Guido and Bruce Eckel Discuss Python 3000
Phoe6 writes "Leading author and programmer, Bruce Eckel, posted some of his concerns on Python 3000 stating that the Python community is failing to address some of the important issues with this major, backward incompatible release. Problems he mentions are concurrency support on multi-core CPUs, easy deployment support, and a standardized user interface, amongst others. He expresses his dissatisfaction at the post titled "Python 3K or Python 2.9?. Guido van Rossum addresses the concerns in a very pragmatic way with his response to Bruce Eckel and calls for more developers to contribute to Python to improve it further. Bruce Eckel concludes with his thoughts that he wants his favorite language to be better with his reply to Guido's reply."
You'd typically install multiple versions of python on the same machine. On Unix-like systems each Python version's executable will be named in the manner of python2.4, python2.5, and so on, with a symbolic link from /path/python to (usually) the newest version. Scripts can call for a specific version of Python by starting with a hash-bang line like #!/usr/bin/env python2.5.
Many operating systems facilitate this scheme by offering independent packages for different versions of Python. In particular, on Debian Etch the user can choose to install any of the python2.3, python2.4, and python2.5 packages, then use update-alternatives(8) to switch the system default between the three.
Guido is right that Bruce's comments are mostly not core language issues.

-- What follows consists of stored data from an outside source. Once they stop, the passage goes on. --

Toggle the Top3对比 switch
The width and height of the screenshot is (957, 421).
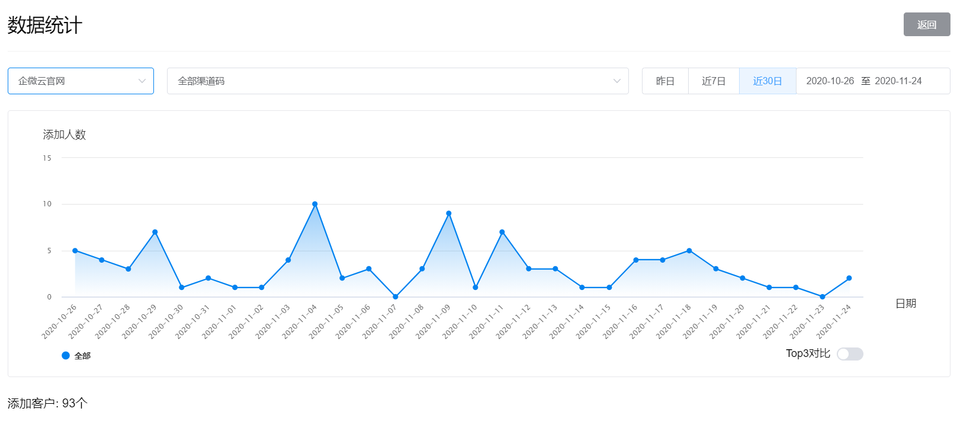[850, 354]
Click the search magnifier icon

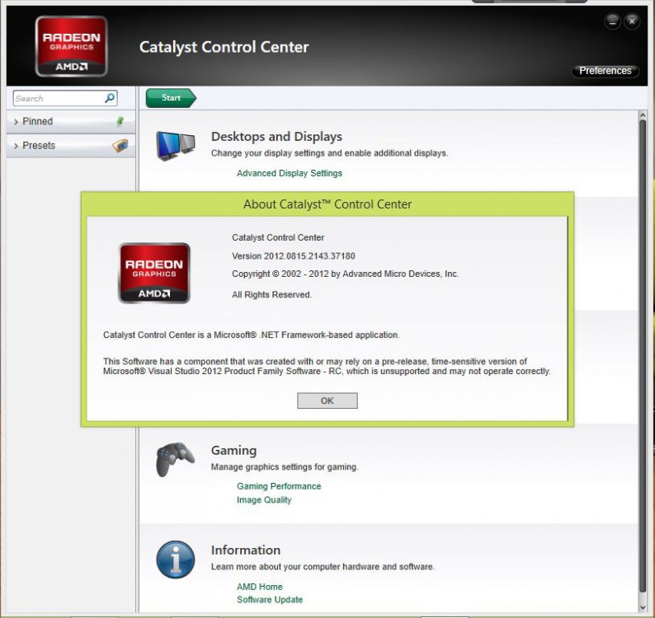tap(110, 98)
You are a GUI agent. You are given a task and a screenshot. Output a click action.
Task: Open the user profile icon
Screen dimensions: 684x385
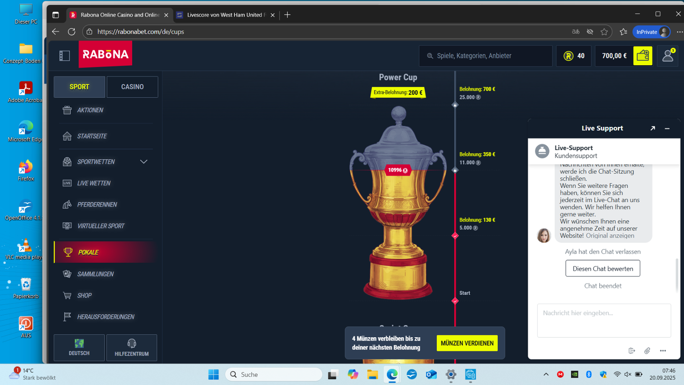[x=668, y=56]
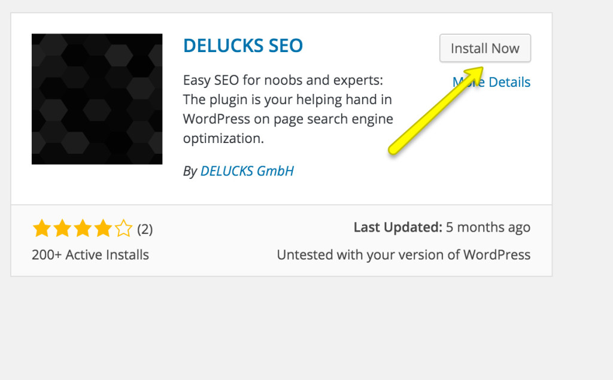This screenshot has width=613, height=380.
Task: Click the Last Updated label
Action: [398, 227]
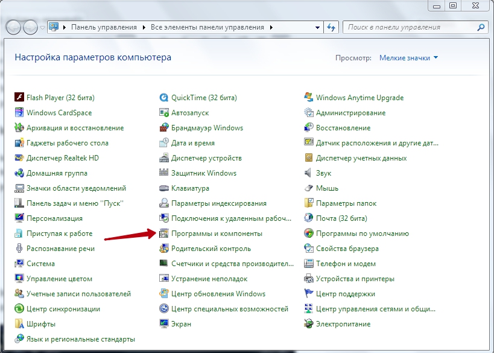Expand the breadcrumb arrow after "Панель управления"
Screen dimensions: 494x353
(144, 28)
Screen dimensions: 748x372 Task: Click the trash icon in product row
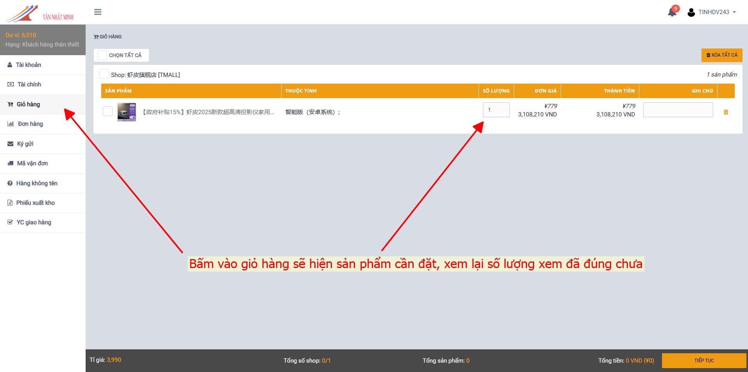(726, 112)
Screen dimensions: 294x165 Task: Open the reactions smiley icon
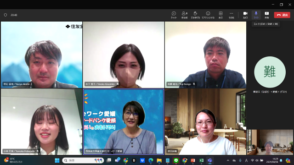pos(208,15)
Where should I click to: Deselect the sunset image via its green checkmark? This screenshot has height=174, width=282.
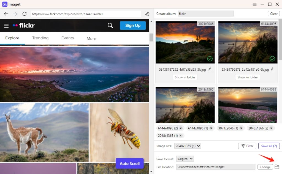(x=210, y=59)
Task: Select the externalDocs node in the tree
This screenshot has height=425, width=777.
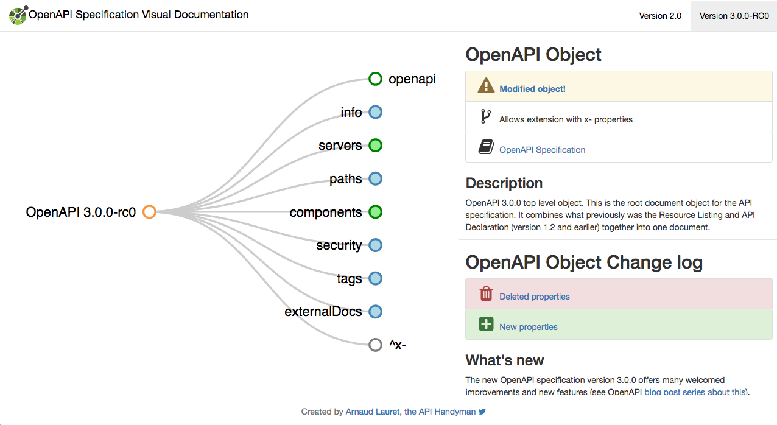Action: tap(375, 311)
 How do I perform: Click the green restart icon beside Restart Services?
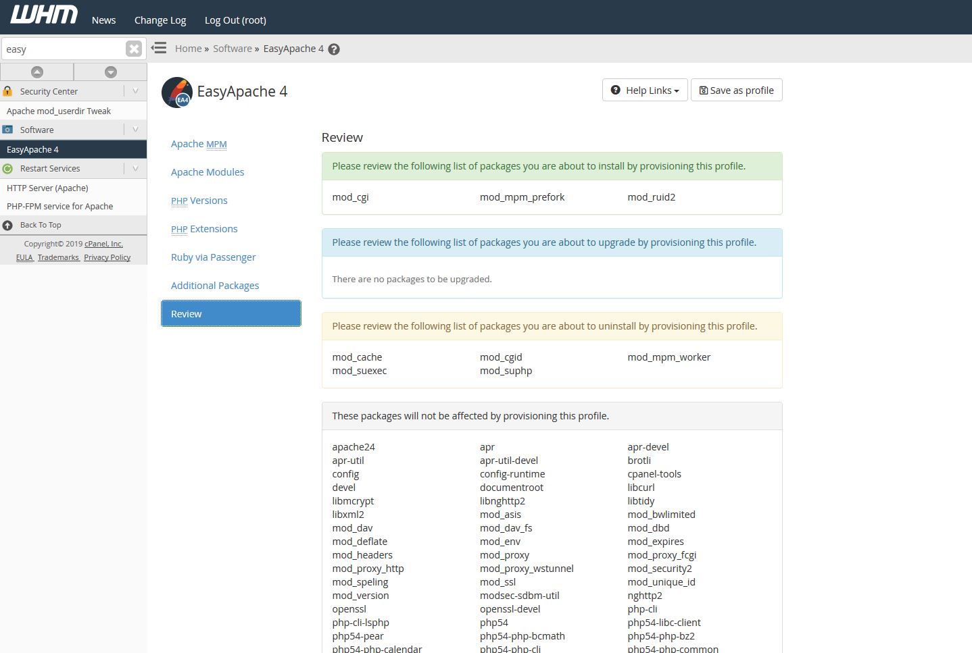tap(7, 168)
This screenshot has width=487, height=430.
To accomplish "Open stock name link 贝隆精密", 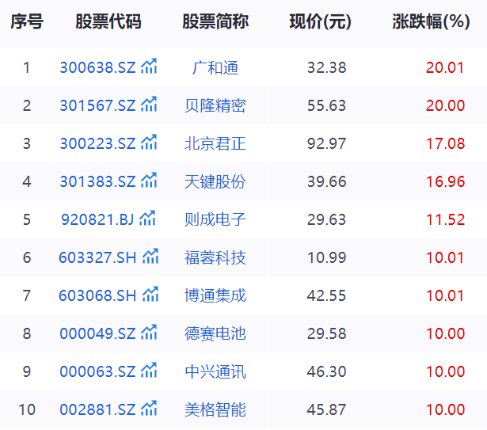I will [215, 105].
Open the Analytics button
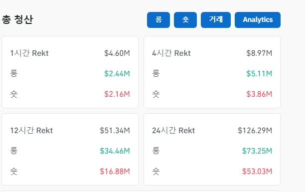 coord(258,20)
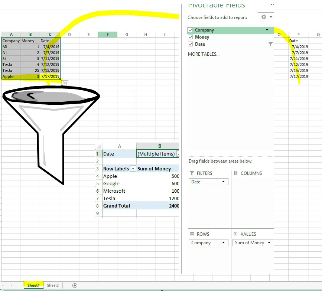Click the filter icon beside the Date field

tap(270, 44)
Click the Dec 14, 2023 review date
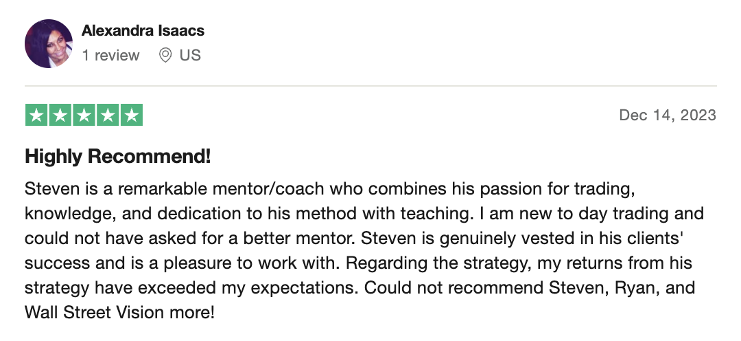This screenshot has height=341, width=741. 668,115
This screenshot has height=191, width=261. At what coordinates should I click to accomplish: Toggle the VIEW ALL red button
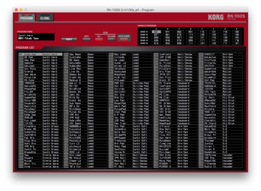click(99, 39)
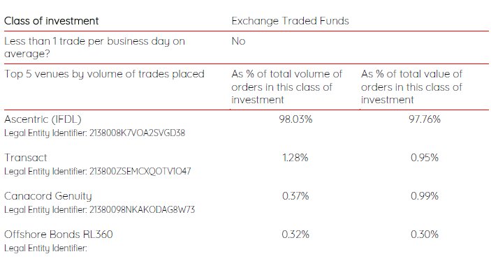Select the 'Exchange Traded Funds' text
491x268 pixels.
tap(290, 21)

But that's also the problem the Python language is fine the way it is; it doesn't need any major overhaul. Before hacking away on P3K, Guido should concentrate on getting things like the UI, the standard libraries, and package management straightened out. Community contributions won't fix those; in fact, community contributions are the source of many of the problems of Python because often, there are multiple, mutually incompatible libraries and tools trying to do the same thing and stepping on each other.
Guido is doing what is fun (hacking the language) instead of what is needed (straightening out the libraries), and that's not the best choice for Python overall.
Actually, those aren't the real problems with Python. They're not the ones that keep it from, say, replacing Perl.
Multicore support is a nonissue. CPython is too slow to need it. It's helpful to distinguish between the Python language, which isn't bad, and the CPython implementation, which is a slow, naive intepreter. CPython is about 60x slower than C. Compare Java, which, with modern just-in-time compilers, is about 2-3x slower than C. What's needed is a Python compiler with some smarts. There's Shed Skin, but it doesn't work yet.
One side effect of the speed problem is a tendency to try to write C modules to do things that take significant time. Unfortunately, CPython's interface to C is terrible, bug-prone, and changes with each new release.
The "dynamic language" thing is overdone. CPython is a demonstration of the fact that if you make everything a dictionary, it's easy to implement a dynamic language. It's also a demonstration of "if the only tool you have is a hammer, everything looks like a nail". Too much time is wasted in Python checking to see if something changed that probably didn't change. You can add or change functions or data of a running object or a running function. From outside the object or functionor thread, even! It's cool! It's l33t! It means you can't have an optimizing compiler. (Well, maybe you could, with one that goes to immense lengths to detect when "something funny" is going on and reworks the code on the fly. Won't be easy to implement.) Those features just don't get used that much, except to patch around bugs in the buggy Python libraries. The troubles with the "global interpreter lock" stem from this problem. The "global interpreter lock" is mostly protecting all those dictionaries which define the program. After all, one thread might want to patch the code in another thread.
Years ago, LISP hackers used to talk about how great it was that LISP programs could modify themselves while they were running. Few useful programs ever actually did so. Java has a certain amount of dynamism; you can, if you really have to, create Java code from within a program, compile it, and load it. Few programs need more dynamism than that. The Shed Skin implementation imposes some restrictions on dynamism, and they're on the right track.
Libraries are someone else's problem. Python is better than Perl as a language, but CPAN is better than Python's Cheese Shop. Many key modules aren't part of the main Python distribution and aren't synchronized with it. Examples are the interfaces to databases like MySQL and the interface to SSL. These lag months or years behind the base system. Modules outside the small "core" are not supported in any coherent way. Each is supported by a developer or two, working in isolation. If they lose interest, the module languishes, and nobody else can change it. This sometimes leads to multiple libraries for the same purpose, each with different bugs, and none good enough to obsolete the others.
The overall effect is that if you try to write something complicated in Python, everything goes along just great until you hit some library bug that can't easily be fixed. Or you discover that you need racks of servers to compensate for the painfully slow implementation.
That's why Python hasn't even replaced Perl, over fifteen years into the deployment of Python.